[EXTRACT]
------------------------------------------------

Those 2 antennas look decent enough, but I wonder how the build quality is, and are the bow tie elements properly sized to get good reception. The Home Depot reviews have a few negatives on reception. I have an Antennas Direct 2V with a cheapo RCA preamp on a house in the NC mountains and pick up stations around 70+ miles away. The house is in a valley and theoretically shouldn't be picking up Charlotte and Winston-Salem. The antenna only works facing in the opposite direction of the towers, so I believe the signal is reflecting off the opposite mountain or possibly being reflected off some large power lines around 100 feet away in that same direction.


----------



## SOGLAD (Aug 18, 2019)

*HELP YOUR ANTENNA LAST DECADES!*

I installed a UHF antenna similar to *"Pokemon_Dad (s)"* at my folks house more than 20 years ago and it's still performing _extremely _well! I must add that my folks live very near the ocean and salt air _LOVES _to attack antennas... This antenna _survives _and I expect it to be in service another 10 years or more!

Take a close look at _*Pokemon_Dad*_ (s) antenna above. Note the 4 major "black insulator/junctions" *where the 4 "X" elements meet the two buss bars. *After assembling to a mast I wrap the coax junction (at that main junction box) _*tightly* _with electrical tape and add a tywrap it to help keep the tape in place.

Finally I coat ALL of that tape (_right up to the junction box)_ with _common roofing tar _using a small spatula. It's important to* '*_pack' _a decent coat of tar to those *8 brads* that hold the elements in place in to the black insulators, _front and back!_ _When POSSIBLE,_ lather-up the "junction box" too where the buss bars and coax meet to help keep rain and moisture out. Clean-up with common gas and a rag. I use this method on each antenna I install...

The antenna came down just once to have the roof replaced. Two vent clams freed the mast and that antenna remained _fully_ _intact! _ Sure the elements were a little weathered but no big deal. The tar at the "X" junctions was still very worthy. The *tar *at the coax junction was 'hard' and_ it and the tywrap_ split open (readily) with a industrial razor blade. Inside was a *clean*_/*spiffy *_F-59 junction! I installed a new fresh run of coax ('black' to resist u/v sun rays) and a new connector. Next was fresh black tape, a tywrap and fresh tar. 2 new vent clamps and I was done.


----------



## Narkul (Nov 7, 2004)

Tar seems like a good idea as the most common failure of antennas seems to be the plastic insulators becoming old and brittle.


----------



## SOGLAD (Aug 18, 2019)

Narkul said:


> Those 2 antennas look decent enough, but I wonder how the build quality is, and are the bow tie elements properly sized to get good reception. The Home Depot reviews have a few negatives on reception. I have an Antennas Direct 2V with a cheapo RCA preamp on a house in the NC mountains and pick up stations around 70+ miles away. The house is in a valley and theoretically shouldn't be picking up Charlotte and Winston-Salem. The antenna only works facing in the opposite direction of the towers, so I believe the signal is reflecting off the opposite mountain or possibly being reflected off some large power lines around 100 feet away in that same direction.

------------------------------------------------

[BRIEF 1]
Based on the antenna thread, do these statements hold? Answer yes or no for each, quoting the words that decide it.
(a) The UHF antenna at the folks' house was installed more than 20 years ago.
(b) When the antenna came down, the tar at the coax junction was still soft.
(c) Narkul names corroded coax connectors as the most common cause of antenna failure.

(Element and text position data)

------------------------------------------------

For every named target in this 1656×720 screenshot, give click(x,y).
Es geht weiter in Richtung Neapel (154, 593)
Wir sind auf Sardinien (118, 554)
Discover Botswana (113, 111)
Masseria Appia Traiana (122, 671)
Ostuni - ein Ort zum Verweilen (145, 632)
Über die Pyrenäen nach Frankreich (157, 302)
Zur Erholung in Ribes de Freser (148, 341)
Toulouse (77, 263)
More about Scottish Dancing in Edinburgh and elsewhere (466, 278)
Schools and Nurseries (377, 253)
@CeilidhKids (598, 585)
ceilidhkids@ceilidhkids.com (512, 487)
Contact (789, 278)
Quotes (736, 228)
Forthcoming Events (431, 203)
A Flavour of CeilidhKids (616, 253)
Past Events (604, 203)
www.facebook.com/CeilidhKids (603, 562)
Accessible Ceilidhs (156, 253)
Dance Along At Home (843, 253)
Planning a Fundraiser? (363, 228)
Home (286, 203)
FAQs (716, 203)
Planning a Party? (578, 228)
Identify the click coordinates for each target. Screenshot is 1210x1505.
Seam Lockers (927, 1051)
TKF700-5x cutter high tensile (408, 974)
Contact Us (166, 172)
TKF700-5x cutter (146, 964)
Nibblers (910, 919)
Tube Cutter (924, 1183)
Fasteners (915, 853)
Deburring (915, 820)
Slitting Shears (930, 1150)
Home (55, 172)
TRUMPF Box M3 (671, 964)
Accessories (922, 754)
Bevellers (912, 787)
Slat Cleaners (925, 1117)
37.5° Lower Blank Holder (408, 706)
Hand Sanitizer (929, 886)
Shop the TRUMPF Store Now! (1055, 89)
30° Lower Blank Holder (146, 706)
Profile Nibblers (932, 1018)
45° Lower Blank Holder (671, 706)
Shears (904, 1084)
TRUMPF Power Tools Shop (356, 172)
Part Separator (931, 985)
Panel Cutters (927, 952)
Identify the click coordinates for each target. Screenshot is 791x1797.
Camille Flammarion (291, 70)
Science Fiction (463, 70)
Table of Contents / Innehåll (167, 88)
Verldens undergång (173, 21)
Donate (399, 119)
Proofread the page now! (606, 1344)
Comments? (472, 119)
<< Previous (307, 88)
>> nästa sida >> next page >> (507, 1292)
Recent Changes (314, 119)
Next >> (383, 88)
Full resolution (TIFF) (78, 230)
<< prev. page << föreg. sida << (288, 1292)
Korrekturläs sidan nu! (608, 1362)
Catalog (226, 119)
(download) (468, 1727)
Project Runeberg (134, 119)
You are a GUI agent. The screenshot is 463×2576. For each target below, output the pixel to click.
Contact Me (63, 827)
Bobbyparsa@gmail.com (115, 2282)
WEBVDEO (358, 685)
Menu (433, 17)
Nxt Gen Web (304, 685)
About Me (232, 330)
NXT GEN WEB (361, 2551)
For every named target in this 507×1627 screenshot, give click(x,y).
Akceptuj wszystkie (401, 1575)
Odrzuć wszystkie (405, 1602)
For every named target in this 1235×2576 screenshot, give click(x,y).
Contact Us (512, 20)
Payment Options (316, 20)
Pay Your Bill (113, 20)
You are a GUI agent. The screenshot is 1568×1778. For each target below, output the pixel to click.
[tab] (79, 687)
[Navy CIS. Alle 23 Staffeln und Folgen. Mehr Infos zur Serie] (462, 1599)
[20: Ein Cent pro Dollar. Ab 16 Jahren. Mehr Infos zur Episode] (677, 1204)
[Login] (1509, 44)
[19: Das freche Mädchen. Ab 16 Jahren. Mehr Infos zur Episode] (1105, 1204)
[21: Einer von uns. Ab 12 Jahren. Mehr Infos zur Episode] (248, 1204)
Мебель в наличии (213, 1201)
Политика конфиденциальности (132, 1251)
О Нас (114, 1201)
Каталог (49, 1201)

------------------------------------------------

[BRIEF 2]
Express the stretch of the listing from its start through the line containing "www.facebook.com/CeilidhKids (603, 562)" as a JSON list of strings, one string per line and no strings for blank lines.

[ANSWER 1]
(a) Yes: "more than 20 years ago"
(b) No: "at the coax junction was 'hard'"
(c) No: "the most common failure of antennas seems to be the plastic insulators becoming old and brittle"

[ANSWER 2]
[
  "For every named target in this 1656×720 screenshot, give click(x,y).",
  "Es geht weiter in Richtung Neapel (154, 593)",
  "Wir sind auf Sardinien (118, 554)",
  "Discover Botswana (113, 111)",
  "Masseria Appia Traiana (122, 671)",
  "Ostuni - ein Ort zum Verweilen (145, 632)",
  "Über die Pyrenäen nach Frankreich (157, 302)",
  "Zur Erholung in Ribes de Freser (148, 341)",
  "Toulouse (77, 263)",
  "More about Scottish Dancing in Edinburgh and elsewhere (466, 278)",
  "Schools and Nurseries (377, 253)",
  "@CeilidhKids (598, 585)",
  "ceilidhkids@ceilidhkids.com (512, 487)",
  "Contact (789, 278)",
  "Quotes (736, 228)",
  "Forthcoming Events (431, 203)",
  "A Flavour of CeilidhKids (616, 253)",
  "Past Events (604, 203)",
  "www.facebook.com/CeilidhKids (603, 562)"
]